- [TEXTO DADO]:
────────
Como en el caso del casting, las probabilidades de estos candidatos son cero patatero. Si juegas a la lotería, al menos tienes una probabilidad; infinitesimal, sí, pero mayor que cero. Presentar tu candidatura a una posición para la que simplemente no das el perfil es perder tu tiempo y hacérselo perder al reclutador (quizás pienses que el reclutador a ti te la pela… y creo que no es un buen primer paso). No vas a conseguir una entrevista, ni mucho menos el trabajo.
¿Y por qué la gente lo sigue haciendo, echando CV a diestro y siniestro, a ver si «suena la flauta»? Supongo que comparte un punto de irracionalidad con los juegos de azar, «sé que tengo muy pocas probabilidades (en realidad ninguna) pero bueno, por probar… a alguien cogerán… el no ya lo tengo… al fin y al cabo en el fondo están pidiendo una persona humana, y yo soy una persona humana». Y como las consecuencias negativas son inexistentes (nadie te va a meter en una lista negra de «candidatos irrelevantes») y el esfuerzo de mandar CV es limitado (copiar / pegar) pues oye, sigamos. Los spammers actúan de forma similar.
Y claro, también es una forma de apaciguar la conciencia. «Por supuesto que estoy buscando trabajo, ¿no ves la cantidad de CV que he echado?». Sostienes la ficción de que estás participando en varios procesos de selección («a ver si me llaman») cuando la realidad es que podrías haber tirado esos CV a una papelera y el resultado sería el mismo. Te descargas de responsabilidad («yo ya he hecho mi parte, ahora no depende de mí»), y te armas de razones para clamar contra la injusticia del mundo («no entiendo cómo no me llaman ni para una entrevista, con la de CV que he echado, mierda de sociedad»).
La alternativa pasa por:

  • Empatía con el empleador: ¿qué está buscando? A veces el anuncio lo pone muy claro, otras un poco menos, pero siempre se puede sacar una idea de qué pretenden incorporar, qué tipo de empresa es, etc.
  • Análisis autocrítico: ¿mi perfil encaja? Hablamos de un encaje más o menos natural, quizás no al 100%, pero razonable. Si vas a ser como las hermanastras de la Cenicienta, que tendrían que cortarse medio pie para que les entrase el zapato… mejor dejarlo.
  • Personalización de la candidatura: haz un esfuerzo por presentar y destacar los aspectos que más encajan con el perfil demandado, no te pierdas en detalles que no vienen al caso, no presentes una candidatura genérica que huele a distancia. Pon un poco de cariño, sácate partido. El reclutador está deseando que le des una excusa mínimamente viable para profundizar.

Al final no es más que un poquito de lógica y de interés. El cuarentón barbudo tendrá que presentarse a castings donde pidan cuarentones barbudos, o algo medianamente asimilable; presentarse a castings de rubias «a ver si hay suerte» no es más que una forma tan válida como otra cualquiera de perder el tiempo.
────────
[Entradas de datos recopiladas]
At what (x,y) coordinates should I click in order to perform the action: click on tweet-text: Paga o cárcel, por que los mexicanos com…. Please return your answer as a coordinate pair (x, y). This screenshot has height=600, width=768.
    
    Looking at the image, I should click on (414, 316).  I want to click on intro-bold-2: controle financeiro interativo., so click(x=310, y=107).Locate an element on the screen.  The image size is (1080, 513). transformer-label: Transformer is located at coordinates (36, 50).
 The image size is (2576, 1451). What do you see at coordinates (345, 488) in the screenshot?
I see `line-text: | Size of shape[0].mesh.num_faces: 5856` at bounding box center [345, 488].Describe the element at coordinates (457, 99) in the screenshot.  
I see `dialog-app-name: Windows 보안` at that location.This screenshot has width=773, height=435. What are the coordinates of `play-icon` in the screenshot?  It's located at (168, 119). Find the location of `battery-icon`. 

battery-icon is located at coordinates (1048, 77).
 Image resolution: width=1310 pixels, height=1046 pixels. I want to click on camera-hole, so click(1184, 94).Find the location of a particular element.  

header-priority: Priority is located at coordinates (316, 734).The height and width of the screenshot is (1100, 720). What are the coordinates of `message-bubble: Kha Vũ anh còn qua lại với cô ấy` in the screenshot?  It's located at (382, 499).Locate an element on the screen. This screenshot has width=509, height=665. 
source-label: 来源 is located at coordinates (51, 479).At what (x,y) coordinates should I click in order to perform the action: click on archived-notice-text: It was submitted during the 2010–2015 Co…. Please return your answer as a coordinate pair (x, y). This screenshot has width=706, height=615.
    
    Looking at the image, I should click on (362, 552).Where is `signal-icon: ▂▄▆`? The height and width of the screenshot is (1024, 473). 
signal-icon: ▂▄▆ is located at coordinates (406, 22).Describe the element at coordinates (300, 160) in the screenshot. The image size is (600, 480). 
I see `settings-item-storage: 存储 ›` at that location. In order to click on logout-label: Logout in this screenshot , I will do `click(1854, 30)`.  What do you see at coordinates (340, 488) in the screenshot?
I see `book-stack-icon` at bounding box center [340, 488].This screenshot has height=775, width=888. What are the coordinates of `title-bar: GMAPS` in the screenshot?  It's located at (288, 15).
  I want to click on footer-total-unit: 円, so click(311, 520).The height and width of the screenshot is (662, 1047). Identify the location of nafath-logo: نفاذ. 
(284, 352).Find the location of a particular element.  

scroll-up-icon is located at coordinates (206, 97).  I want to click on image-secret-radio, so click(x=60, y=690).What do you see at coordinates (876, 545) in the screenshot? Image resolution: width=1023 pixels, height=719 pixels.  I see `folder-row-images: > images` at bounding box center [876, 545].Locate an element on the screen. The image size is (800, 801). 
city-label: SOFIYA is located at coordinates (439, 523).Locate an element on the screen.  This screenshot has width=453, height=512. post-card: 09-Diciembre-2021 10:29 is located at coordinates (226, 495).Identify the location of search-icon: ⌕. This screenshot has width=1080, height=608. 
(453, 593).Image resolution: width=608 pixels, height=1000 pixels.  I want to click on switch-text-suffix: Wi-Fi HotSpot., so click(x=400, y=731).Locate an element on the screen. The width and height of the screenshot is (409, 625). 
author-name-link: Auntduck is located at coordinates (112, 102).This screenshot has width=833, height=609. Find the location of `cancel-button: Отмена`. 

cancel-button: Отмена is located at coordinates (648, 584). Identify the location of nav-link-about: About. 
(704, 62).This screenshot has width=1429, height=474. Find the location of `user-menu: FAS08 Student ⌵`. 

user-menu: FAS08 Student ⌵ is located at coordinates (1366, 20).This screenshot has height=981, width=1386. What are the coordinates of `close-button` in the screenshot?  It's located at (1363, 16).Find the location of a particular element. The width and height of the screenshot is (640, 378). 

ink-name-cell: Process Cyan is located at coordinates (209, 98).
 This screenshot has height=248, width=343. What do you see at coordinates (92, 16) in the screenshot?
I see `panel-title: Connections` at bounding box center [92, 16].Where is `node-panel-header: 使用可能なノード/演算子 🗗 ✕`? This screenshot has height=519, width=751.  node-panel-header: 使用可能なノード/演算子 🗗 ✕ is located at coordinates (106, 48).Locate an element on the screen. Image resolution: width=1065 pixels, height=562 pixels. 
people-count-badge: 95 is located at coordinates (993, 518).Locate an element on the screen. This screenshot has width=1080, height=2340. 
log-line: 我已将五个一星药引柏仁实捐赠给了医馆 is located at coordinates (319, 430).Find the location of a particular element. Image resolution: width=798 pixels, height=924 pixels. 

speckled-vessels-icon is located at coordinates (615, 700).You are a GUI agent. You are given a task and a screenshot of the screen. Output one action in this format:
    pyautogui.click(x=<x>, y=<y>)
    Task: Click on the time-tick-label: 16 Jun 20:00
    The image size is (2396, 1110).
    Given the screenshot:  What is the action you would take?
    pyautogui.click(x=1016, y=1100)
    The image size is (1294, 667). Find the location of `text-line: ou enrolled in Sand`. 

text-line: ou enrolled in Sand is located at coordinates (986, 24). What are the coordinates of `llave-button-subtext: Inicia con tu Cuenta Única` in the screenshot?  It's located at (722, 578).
────────
- [TAREAS]:
A: Escribe, sin ningún cambio, el fragmento del texto sobre las candidaturas de empleo que va desde «La alternativa pasa» hasta «empresa es, etc.».
B: Enumera los puntos que el texto sobre las candidaturas de empleo propone como alternativa a enviar CV a diestro y siniestro.
C: Según el texto sobre las candidaturas de empleo, ¿por qué quien manda CV sin dar el perfil concluye «pues oye, sigamos»? Responde en una a tres oraciones.
Para resolver, basta con el texto sobre las candidaturas de empleo.

- [RESPUESTAS]:
A:
La alternativa pasa por:

  • Empatía con el empleador: ¿qué está buscando? A veces el anuncio lo pone muy claro, otras un poco menos, pero siempre se puede sacar una idea de qué pretenden incorporar, qué tipo de empresa es, etc.

B:
Empatía con el empleador
Análisis autocrítico
Personalización de la candidatura

C: Porque las consecuencias negativas son inexistentes, ya que nadie lo va a meter en una lista negra de «candidatos irrelevantes». Además, el esfuerzo de mandar CV es limitado, pues basta con copiar y pegar.